> **Task**:
Where a line looks odd, keep it as it is and transcribe all the material.

> **Supplied records**:
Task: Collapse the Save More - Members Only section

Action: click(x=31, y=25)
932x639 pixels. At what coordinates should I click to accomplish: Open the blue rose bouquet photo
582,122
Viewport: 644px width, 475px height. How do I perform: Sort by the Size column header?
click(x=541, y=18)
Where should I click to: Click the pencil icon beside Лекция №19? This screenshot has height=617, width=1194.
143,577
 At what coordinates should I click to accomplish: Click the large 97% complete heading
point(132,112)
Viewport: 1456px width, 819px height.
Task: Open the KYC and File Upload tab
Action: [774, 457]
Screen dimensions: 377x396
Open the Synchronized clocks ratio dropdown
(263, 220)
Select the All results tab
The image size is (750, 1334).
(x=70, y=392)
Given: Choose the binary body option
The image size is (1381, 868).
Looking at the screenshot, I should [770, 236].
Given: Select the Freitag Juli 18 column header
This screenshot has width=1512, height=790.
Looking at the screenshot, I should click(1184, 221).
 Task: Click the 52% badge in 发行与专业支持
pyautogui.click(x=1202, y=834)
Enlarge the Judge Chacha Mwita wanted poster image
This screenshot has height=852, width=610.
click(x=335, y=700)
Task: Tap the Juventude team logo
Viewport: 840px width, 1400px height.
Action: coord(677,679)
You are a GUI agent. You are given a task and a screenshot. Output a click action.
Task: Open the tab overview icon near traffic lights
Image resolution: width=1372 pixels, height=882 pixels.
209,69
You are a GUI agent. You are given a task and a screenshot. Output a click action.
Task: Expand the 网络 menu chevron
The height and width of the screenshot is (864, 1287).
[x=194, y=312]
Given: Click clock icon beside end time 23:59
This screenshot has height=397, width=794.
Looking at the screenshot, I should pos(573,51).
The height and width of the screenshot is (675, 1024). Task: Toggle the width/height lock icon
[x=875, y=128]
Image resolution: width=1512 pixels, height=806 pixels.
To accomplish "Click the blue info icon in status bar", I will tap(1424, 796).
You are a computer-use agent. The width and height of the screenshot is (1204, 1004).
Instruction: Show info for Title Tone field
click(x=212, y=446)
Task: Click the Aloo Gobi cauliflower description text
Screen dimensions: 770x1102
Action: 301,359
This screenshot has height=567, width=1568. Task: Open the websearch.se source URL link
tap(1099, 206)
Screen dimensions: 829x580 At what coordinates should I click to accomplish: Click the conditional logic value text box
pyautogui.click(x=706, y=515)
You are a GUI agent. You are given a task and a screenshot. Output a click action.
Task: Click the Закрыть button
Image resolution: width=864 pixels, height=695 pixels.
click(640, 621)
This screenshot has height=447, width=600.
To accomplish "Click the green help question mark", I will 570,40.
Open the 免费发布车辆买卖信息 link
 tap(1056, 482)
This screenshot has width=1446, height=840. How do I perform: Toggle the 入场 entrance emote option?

> **Output of the exercise**:
Task: Collapse the Save More - Members Only section

Action: click(x=31, y=25)
932x639 pixels. At what coordinates should I click to accomplish: Open the blue rose bouquet photo
582,122
Viewport: 644px width, 475px height. How do I perform: Sort by the Size column header?
click(x=541, y=18)
Where should I click to: Click the pencil icon beside Лекция №19? This screenshot has height=617, width=1194.
143,577
 At what coordinates should I click to accomplish: Click the large 97% complete heading
point(132,112)
Viewport: 1456px width, 819px height.
Task: Open the KYC and File Upload tab
Action: [774, 457]
Screen dimensions: 377x396
Open the Synchronized clocks ratio dropdown
(263, 220)
Select the All results tab
The image size is (750, 1334).
(x=70, y=392)
Given: Choose the binary body option
The image size is (1381, 868).
Looking at the screenshot, I should [770, 236].
Given: Select the Freitag Juli 18 column header
This screenshot has width=1512, height=790.
Looking at the screenshot, I should click(1184, 221).
 Task: Click the 52% badge in 发行与专业支持
pyautogui.click(x=1202, y=834)
Enlarge the Judge Chacha Mwita wanted poster image
This screenshot has height=852, width=610.
click(x=335, y=700)
Task: Tap the Juventude team logo
Viewport: 840px width, 1400px height.
Action: coord(677,679)
You are a GUI agent. You are given a task and a screenshot. Output a click action.
Task: Open the tab overview icon near traffic lights
Image resolution: width=1372 pixels, height=882 pixels.
209,69
You are a GUI agent. You are given a task and a screenshot. Output a click action.
Task: Expand the 网络 menu chevron
The height and width of the screenshot is (864, 1287).
[x=194, y=312]
Given: Click clock icon beside end time 23:59
This screenshot has height=397, width=794.
Looking at the screenshot, I should pos(573,51).
The height and width of the screenshot is (675, 1024). Task: Toggle the width/height lock icon
[x=875, y=128]
Image resolution: width=1512 pixels, height=806 pixels.
To accomplish "Click the blue info icon in status bar", I will tap(1424, 796).
You are a computer-use agent. The width and height of the screenshot is (1204, 1004).
Instruction: Show info for Title Tone field
click(x=212, y=446)
Task: Click the Aloo Gobi cauliflower description text
Screen dimensions: 770x1102
Action: 301,359
This screenshot has height=567, width=1568. Task: Open the websearch.se source URL link
tap(1099, 206)
Screen dimensions: 829x580 At what coordinates should I click to accomplish: Click the conditional logic value text box
pyautogui.click(x=706, y=515)
You are a GUI agent. You are given a task and a screenshot. Output a click action.
Task: Click the Закрыть button
Image resolution: width=864 pixels, height=695 pixels.
click(640, 621)
This screenshot has height=447, width=600.
To accomplish "Click the green help question mark", I will 570,40.
Open the 免费发布车辆买卖信息 link
 tap(1056, 482)
This screenshot has width=1446, height=840. How do I perform: Toggle the 入场 entrance emote option?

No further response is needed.